* _Exercise_:
Only the lines that include "agent" should be copied from the data below.

Stored items:
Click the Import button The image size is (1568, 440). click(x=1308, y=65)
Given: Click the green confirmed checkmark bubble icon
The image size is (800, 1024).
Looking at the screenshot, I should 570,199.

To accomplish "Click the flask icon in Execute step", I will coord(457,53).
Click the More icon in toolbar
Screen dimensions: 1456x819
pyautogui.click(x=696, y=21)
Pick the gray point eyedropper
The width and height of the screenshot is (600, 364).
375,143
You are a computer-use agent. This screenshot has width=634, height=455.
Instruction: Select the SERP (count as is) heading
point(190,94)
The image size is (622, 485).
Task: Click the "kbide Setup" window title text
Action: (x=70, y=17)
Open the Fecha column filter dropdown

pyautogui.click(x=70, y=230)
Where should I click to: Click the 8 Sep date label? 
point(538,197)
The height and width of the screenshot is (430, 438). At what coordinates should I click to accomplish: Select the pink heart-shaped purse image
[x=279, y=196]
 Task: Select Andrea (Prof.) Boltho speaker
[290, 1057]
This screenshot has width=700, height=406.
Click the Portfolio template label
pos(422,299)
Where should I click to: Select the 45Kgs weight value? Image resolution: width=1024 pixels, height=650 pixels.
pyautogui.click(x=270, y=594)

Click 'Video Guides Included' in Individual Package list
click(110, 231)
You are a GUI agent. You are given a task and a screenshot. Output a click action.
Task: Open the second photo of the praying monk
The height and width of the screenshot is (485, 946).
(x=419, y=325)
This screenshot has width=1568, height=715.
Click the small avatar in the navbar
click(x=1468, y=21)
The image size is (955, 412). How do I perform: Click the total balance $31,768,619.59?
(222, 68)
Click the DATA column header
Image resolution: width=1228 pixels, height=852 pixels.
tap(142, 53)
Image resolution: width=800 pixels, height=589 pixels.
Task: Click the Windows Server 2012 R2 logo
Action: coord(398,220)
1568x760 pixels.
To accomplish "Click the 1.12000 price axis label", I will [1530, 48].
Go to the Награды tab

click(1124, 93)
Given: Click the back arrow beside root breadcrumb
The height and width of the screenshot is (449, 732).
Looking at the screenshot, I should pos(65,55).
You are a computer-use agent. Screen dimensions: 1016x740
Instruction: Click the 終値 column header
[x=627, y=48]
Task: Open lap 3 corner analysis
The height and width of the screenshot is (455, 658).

* _Reply_:
You are a computer-use agent. This screenshot has width=634, height=455.
You are a GUI agent. You are given a task and a screenshot. Output a click action.
You are a computer-use agent. Screen dimensions: 1016x740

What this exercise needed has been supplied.